Another thing we were unprepared for was the limited access system. We decided to come off the Parkway at one point to get a glimpse of the shore and a bite to eat, only to find that we couldn’t rejoin at the same point. We ended up doing about 20 miles of our journey on slower parallel roads before we could get back on. This didn’t matter too much as we weren’t in a particular hurry, but we thought it a shame that our Rand McNally map didn’t indicate these “no entry” junctions. It was only when we got home that I discovered a useful list of them on the New Jersey Turnpike website – worth checking out if you’re going to be making a similar trip.
The whole journey took us about five hours, with the detour and lunch break, but would be a lot less if you drive the c. 150 miles non-stop.
Type: Car/Motor Home
If you’re driving to or around Cape May you’ll find the town quite well provided with places to park. Away from the centre there is free parking on many of the residential roads – we were able to park close to the front door of our accommodation (just one block from the sea) throughout the week, apart from Saturday when day-trippers meant that space was a little harder to find, but by no mean impossible.

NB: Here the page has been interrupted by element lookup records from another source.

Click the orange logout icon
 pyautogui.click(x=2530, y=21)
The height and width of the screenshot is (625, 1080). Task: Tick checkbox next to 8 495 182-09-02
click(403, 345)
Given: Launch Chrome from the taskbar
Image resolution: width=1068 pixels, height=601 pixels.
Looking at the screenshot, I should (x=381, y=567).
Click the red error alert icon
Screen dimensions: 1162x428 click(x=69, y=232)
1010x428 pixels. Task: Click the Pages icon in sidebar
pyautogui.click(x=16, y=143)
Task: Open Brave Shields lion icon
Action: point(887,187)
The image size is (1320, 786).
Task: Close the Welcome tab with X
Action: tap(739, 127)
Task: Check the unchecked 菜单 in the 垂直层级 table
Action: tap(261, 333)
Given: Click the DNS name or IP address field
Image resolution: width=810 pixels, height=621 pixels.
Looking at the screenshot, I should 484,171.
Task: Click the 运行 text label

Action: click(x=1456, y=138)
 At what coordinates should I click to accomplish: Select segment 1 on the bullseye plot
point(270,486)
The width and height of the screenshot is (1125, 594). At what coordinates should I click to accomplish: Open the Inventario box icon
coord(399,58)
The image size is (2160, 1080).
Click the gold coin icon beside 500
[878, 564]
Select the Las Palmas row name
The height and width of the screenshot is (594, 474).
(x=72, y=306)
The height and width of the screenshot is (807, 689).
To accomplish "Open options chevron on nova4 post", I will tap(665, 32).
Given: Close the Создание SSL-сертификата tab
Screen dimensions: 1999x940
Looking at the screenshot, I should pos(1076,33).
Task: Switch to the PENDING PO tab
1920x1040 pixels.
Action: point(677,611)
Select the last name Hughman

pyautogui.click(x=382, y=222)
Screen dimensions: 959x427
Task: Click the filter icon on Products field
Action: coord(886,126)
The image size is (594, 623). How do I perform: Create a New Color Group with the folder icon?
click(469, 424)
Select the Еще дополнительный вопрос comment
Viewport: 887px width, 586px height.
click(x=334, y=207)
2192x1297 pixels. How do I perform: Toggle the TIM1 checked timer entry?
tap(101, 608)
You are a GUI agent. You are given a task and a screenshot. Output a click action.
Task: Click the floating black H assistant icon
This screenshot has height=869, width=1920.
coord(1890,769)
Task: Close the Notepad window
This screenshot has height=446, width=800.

In the centre of town there are three blocks of parking behind the shops of the Washington Mall, on both sides. This is free until 10.00 AM when most of the shops open, and after that costs $1 per hour for a maximum of three hours. Only a short distance away is a large car park in the area known as Washington Commons (by the supermarket). Here you can park for free for a short period (long enough to pick up some groceries or go to the bank), otherwise similar charges apply.
Along Beach Drive, right by the sea, there is metered parking. The charge is similar to in town I think (we never needed to park here ourselves) but there’s no three hour limit, so beach goers can park all day!